TASK TO CARRY OUT
Please count the lines in the records below that include the word "button" and report only the total.

Data items
_ _ _ _ _

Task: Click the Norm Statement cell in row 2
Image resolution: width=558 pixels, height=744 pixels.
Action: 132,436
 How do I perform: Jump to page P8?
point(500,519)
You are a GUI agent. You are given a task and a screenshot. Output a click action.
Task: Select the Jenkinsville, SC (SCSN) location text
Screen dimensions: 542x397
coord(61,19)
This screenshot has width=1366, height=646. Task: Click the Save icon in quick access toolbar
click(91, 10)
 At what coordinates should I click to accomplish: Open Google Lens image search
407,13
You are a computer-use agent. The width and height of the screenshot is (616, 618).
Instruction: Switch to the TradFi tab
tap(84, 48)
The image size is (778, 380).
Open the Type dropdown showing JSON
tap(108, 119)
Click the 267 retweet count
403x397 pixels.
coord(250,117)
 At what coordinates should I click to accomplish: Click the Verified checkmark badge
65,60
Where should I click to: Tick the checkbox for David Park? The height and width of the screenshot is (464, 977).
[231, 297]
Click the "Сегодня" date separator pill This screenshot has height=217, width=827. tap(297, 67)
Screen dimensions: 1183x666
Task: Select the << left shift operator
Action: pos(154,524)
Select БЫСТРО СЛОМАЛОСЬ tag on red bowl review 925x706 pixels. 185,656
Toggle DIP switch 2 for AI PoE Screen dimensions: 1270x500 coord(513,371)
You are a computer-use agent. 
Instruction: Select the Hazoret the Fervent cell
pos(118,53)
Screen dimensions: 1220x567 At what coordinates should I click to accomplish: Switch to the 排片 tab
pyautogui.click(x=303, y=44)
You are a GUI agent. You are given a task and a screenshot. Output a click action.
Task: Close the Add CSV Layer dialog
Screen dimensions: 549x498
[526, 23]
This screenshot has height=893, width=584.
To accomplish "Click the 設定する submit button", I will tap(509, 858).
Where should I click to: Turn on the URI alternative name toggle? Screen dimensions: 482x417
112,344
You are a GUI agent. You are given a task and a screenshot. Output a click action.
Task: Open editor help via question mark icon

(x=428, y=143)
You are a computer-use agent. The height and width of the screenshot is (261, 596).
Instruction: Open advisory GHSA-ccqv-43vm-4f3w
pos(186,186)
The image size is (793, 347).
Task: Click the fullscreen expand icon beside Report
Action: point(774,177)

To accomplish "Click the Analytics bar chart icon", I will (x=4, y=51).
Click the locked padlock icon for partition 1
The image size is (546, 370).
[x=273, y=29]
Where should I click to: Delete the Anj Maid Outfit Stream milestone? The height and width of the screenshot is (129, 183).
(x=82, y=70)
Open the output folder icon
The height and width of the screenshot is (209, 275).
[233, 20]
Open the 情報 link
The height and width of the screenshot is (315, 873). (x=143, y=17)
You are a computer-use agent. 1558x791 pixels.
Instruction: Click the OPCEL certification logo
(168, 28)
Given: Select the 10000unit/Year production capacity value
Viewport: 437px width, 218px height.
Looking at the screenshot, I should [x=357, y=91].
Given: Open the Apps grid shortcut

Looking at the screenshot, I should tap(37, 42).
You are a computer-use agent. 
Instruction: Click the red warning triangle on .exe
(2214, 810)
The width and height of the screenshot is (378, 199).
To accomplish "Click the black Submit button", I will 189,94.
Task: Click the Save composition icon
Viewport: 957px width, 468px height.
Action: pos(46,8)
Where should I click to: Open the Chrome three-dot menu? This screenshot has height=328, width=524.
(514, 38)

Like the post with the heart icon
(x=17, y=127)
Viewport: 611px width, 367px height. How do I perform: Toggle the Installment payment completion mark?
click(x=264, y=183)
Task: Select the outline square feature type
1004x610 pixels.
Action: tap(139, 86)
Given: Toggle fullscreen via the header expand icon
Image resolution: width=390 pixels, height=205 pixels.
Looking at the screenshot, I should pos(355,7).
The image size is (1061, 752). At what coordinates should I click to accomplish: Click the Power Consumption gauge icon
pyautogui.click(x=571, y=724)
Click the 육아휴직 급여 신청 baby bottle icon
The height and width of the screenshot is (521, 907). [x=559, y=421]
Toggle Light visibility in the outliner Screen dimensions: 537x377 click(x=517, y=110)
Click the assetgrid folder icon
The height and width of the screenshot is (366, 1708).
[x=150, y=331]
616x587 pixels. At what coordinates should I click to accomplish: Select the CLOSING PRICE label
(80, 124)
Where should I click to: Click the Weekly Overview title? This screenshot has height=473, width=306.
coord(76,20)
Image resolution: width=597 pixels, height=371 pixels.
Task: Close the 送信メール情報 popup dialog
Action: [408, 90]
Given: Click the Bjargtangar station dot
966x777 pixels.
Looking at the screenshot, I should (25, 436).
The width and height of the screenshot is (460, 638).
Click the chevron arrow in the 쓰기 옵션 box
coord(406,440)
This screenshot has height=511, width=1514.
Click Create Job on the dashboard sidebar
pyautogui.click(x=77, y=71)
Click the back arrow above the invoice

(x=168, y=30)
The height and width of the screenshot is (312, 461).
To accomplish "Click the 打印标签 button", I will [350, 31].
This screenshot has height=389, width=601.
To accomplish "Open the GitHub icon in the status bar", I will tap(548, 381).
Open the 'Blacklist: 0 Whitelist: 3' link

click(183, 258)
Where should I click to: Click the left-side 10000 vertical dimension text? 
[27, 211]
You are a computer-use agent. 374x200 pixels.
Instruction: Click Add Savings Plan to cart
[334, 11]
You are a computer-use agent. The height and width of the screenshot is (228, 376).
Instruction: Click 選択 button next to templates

_ _ _ _ _

RESPONSE TO THIS TASK
4